-------- SUPPLIED DATA --------

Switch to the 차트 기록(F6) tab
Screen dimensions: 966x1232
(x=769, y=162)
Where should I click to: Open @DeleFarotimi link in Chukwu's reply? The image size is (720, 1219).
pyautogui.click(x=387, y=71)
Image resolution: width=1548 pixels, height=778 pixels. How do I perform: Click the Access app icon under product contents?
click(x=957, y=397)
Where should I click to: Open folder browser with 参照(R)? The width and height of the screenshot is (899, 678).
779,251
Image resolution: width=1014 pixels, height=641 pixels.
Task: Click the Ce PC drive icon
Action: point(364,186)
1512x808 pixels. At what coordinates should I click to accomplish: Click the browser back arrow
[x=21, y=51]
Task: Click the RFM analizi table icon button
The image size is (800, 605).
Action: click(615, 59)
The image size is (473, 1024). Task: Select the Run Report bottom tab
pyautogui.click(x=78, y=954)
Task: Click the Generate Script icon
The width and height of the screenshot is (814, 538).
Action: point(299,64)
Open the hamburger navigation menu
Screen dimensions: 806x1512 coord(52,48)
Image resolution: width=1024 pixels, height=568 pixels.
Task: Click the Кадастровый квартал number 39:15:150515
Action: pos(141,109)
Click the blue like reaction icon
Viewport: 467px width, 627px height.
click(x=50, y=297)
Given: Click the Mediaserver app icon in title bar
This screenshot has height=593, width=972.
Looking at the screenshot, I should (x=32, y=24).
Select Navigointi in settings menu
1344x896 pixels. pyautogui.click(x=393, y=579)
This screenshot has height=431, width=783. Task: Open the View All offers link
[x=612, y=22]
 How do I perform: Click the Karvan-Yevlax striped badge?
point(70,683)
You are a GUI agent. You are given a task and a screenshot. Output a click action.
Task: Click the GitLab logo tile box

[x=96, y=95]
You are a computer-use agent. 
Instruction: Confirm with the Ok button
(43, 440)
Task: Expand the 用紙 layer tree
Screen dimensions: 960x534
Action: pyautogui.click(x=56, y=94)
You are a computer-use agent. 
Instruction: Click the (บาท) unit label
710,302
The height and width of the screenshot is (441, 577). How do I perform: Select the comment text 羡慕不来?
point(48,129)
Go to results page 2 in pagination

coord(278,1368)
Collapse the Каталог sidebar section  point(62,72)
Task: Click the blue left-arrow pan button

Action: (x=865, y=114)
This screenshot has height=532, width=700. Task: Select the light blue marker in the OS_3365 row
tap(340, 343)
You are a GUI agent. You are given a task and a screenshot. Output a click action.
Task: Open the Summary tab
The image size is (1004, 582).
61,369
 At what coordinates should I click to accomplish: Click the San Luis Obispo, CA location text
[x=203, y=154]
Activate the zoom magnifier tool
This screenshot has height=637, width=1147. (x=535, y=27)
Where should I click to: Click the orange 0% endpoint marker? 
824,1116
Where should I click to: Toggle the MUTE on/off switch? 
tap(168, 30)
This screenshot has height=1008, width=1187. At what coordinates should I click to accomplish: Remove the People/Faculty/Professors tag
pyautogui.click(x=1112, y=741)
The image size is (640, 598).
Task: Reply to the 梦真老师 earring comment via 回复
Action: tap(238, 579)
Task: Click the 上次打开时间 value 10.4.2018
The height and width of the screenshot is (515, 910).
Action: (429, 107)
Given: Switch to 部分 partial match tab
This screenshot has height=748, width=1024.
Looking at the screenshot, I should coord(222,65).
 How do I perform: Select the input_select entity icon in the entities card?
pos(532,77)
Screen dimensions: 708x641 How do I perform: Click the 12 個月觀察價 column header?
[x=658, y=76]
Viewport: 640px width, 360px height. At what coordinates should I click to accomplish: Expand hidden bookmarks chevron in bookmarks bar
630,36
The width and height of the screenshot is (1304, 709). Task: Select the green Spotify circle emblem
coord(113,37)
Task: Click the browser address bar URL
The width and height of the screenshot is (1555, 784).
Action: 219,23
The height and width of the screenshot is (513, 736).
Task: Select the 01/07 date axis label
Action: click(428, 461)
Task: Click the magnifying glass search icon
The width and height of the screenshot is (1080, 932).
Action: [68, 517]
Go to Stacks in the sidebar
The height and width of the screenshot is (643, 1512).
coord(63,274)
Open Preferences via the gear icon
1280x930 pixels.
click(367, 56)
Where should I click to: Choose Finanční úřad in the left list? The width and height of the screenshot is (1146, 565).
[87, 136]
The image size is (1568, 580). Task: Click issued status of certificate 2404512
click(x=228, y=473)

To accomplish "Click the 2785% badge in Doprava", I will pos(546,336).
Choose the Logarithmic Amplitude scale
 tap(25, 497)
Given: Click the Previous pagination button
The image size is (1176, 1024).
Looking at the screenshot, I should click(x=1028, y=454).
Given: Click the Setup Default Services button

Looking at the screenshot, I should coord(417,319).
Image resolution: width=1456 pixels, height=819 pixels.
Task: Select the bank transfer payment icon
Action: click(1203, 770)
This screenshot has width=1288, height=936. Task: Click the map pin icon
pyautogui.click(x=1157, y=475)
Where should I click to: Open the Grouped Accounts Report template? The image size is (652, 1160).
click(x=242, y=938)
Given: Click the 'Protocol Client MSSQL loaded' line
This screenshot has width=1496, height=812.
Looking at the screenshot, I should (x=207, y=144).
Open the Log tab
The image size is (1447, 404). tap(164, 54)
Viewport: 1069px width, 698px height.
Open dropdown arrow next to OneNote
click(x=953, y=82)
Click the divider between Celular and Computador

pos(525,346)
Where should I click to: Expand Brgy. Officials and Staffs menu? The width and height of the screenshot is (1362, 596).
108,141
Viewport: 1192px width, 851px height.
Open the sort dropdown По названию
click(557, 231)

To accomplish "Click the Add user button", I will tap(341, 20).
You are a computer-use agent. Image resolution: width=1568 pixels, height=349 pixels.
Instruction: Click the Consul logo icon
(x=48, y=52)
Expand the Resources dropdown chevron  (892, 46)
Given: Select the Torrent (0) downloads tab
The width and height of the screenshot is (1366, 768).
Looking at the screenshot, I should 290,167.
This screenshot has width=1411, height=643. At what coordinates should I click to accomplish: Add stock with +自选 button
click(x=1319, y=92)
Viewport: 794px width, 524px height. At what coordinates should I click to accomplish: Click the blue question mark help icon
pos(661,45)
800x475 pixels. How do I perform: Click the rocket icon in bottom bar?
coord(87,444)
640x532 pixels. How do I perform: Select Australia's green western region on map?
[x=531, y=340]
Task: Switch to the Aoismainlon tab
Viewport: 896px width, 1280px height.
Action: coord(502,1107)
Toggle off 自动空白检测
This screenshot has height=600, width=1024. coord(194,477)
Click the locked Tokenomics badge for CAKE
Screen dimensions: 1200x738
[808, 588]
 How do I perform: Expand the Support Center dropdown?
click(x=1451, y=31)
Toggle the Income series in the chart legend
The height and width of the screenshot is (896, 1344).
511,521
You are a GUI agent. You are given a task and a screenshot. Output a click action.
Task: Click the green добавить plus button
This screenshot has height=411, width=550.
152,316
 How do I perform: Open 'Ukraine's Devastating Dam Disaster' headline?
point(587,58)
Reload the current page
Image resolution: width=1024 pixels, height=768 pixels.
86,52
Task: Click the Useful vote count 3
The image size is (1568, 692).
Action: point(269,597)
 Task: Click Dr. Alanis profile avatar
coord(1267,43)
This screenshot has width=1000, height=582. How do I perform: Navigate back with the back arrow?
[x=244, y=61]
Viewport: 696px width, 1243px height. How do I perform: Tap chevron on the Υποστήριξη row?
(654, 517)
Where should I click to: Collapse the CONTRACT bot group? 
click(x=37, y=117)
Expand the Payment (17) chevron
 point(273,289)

--------

## ABOUT THIS TASK
Scan the records above for the string "will", and copy every line where it turns up.

## EXERCISE SOLUTION
To accomplish "Click the 2785% badge in Doprava", I will pos(546,336).
To accomplish "Click the Add user button", I will tap(341, 20).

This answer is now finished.